**Direction:** Reproduce the traffic-tracking passage starting with "I conducted the" and going on through "about incoming traffic.", with "Google Maps" changed to "the mapping service".

In our test, I was able to isolate PREF cookie data quickly and use it as a key to search through all of Henn’s captured traffic. In the first block of traffic I searched, I got hits on Henn’s ID for calls to ads.google.com from a discount shopping site. Henn said he had no recollection of him or his wife ever visiting the site, so how this request was generated by his Web browser remains a mystery.

But there were also requests to maps.google.com from within Google Search. The maps showed Grundy County, Iowa and Forest City, North Carolina. What did both locations have in common? One is the site of a wind farm for a new Facebook data center; the other holds an existing high-efficiency Facebook data center.

In addition, the search queries for these locations were embedded in the Web calls to maps.google.com. When I discussed these locations with him later, Henn confirmed he was looking at the locations to see if he could get local public radio reporters or freelancers to make site visits.

I conducted the same location test on myself and found the same thing—a search using a store's name generated an unencrypted request to Google Maps, which contained my search term and data about my IP address. Security researcher Ashkan Soltani confirmed the leak in an e-mail exchange, writing, "Basically the short answer is: it's significant but depends on the client." (Internet Explorer appears unaffected.)

We reached out to Google for comment. It turns out that we had found a bug in Google search—one that Google has since corrected.

But there are even simpler ways to track someone's searches—if you can't see the search queries themselves, look at the results that get clicked. It’s possible to reverse engineer searches by scanning captured traffic for “referrer” tags, which tell websites about incoming traffic.

As part of our analysis of Henn’s traffic, I searched for "Google" in these referrer tags, allowing me to identify the pages Henn clicked on from Google search result pages. Google stopped sending its search terms as part of the referrer tag when it started encrypting search result pages, so I couldn’t always determine the exact search query Henn had used. But thanks to the search engine optimization efforts of the websites he visited, I was able to capture URL keywords that provided strong hints—keywords that Henn would later tell me matched almost exactly with his searches:

• who-coined-cloud-computing
• data-centers-waste-vast-amounts-of-energy-belying-industry-image
• global-warming-and-energy
• searching-the-planet-to-find-power-for-the-cloud
• recent-updates-to-the-oed
• clickclean-interactive-us
• ca-vantage-data-centers-id
• new-iowa-wind-farm-will-feed-facebook-data-center
• global-warming-and-energy
• the-facebook-data-center-faq

With the map information and a partial Google search history reconstructed, I could easily guess what sort of story Henn was researching.

**Recorded data:**
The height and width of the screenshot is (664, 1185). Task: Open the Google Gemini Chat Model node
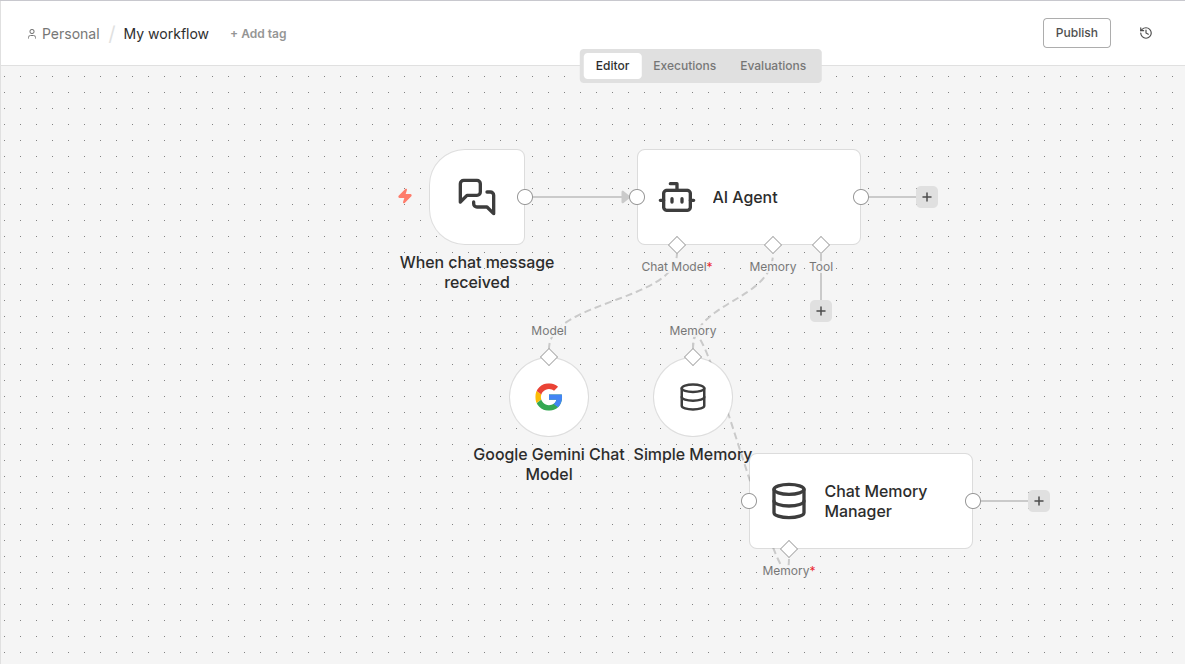[x=548, y=397]
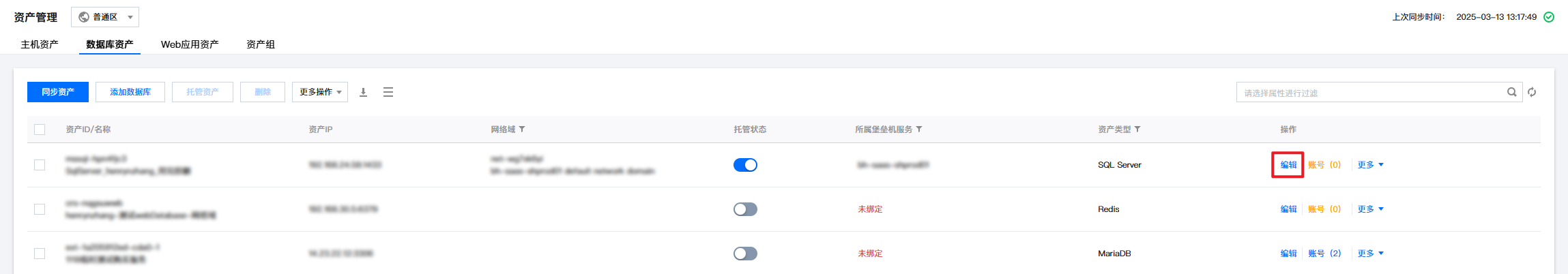Viewport: 1568px width, 274px height.
Task: Open the column settings list icon
Action: [x=388, y=92]
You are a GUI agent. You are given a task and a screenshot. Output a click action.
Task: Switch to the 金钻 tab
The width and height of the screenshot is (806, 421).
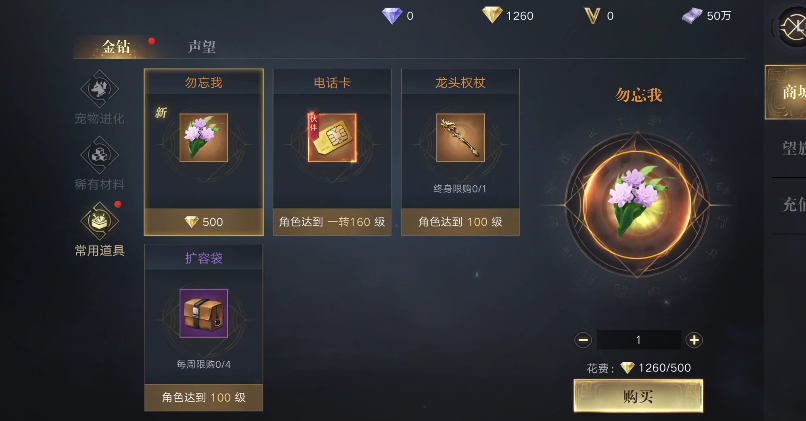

**Written response:**
I conducted the same location test on myself and found the same thing—a search using a store's name generated an unencrypted request to the mapping service, which contained my search term and data about my IP address. Security researcher Ashkan Soltani confirmed the leak in an e-mail exchange, writing, "Basically the short answer is: it's significant but depends on the client." (Internet Explorer appears unaffected.)

We reached out to Google for comment. It turns out that we had found a bug in Google search—one that Google has since corrected.

But there are even simpler ways to track someone's searches—if you can't see the search queries themselves, look at the results that get clicked. It’s possible to reverse engineer searches by scanning captured traffic for “referrer” tags, which tell websites about incoming traffic.